Job openings for order clerks likely will be limited, as improvements in technology and office automation continue to increase worker productivity. While overall employment of order clerks is expected to decline through the year 2014, numerous openings will occur each year to replace order clerks who transfer to other occupations or leave the labor force completely. Many of these openings will be for seasonal work, especially in catalog companies or online retailers catering to holiday gift buyers.
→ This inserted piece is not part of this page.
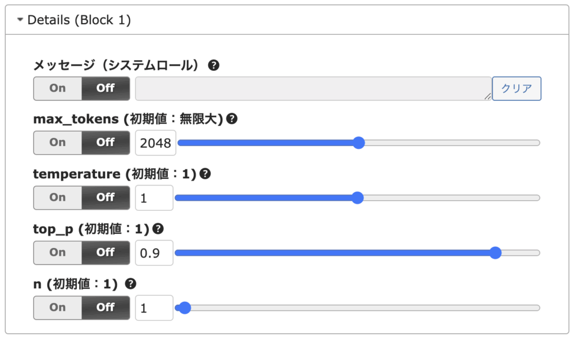Click the top_p slider handle
This screenshot has height=339, width=575.
495,252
The growth in online retailing and in business-to-business electronic commerce, and the use of automated systems that make placing orders easy and convenient, will decrease demand for order clerks. The spread of electronic data interchange, which enables computers to communicate directly with each other, allows orders within establishments to be placed with little human intervention. In addition, internal systems allowing a firmís employees to place orders directly are becoming increasingly common. Outside orders placed over the Internet often are entered directly into the computer by the customer; thus, the order clerk is not involved at all in placing the order. Some companies also use automated phone menus that are accessible with a touch-tone phone to receive orders, and others use answering machines. Developments in voice recognition technology may further reduce the demand for order clerks.
Furthermore, increased automation will allow current order clerks to be more productive, with each clerk able to handle an increasingly higher volume of orders. Sophisticated inventory control and automatic billing systems permit companies to track inventory and accounts with much less help from order clerks than in the past.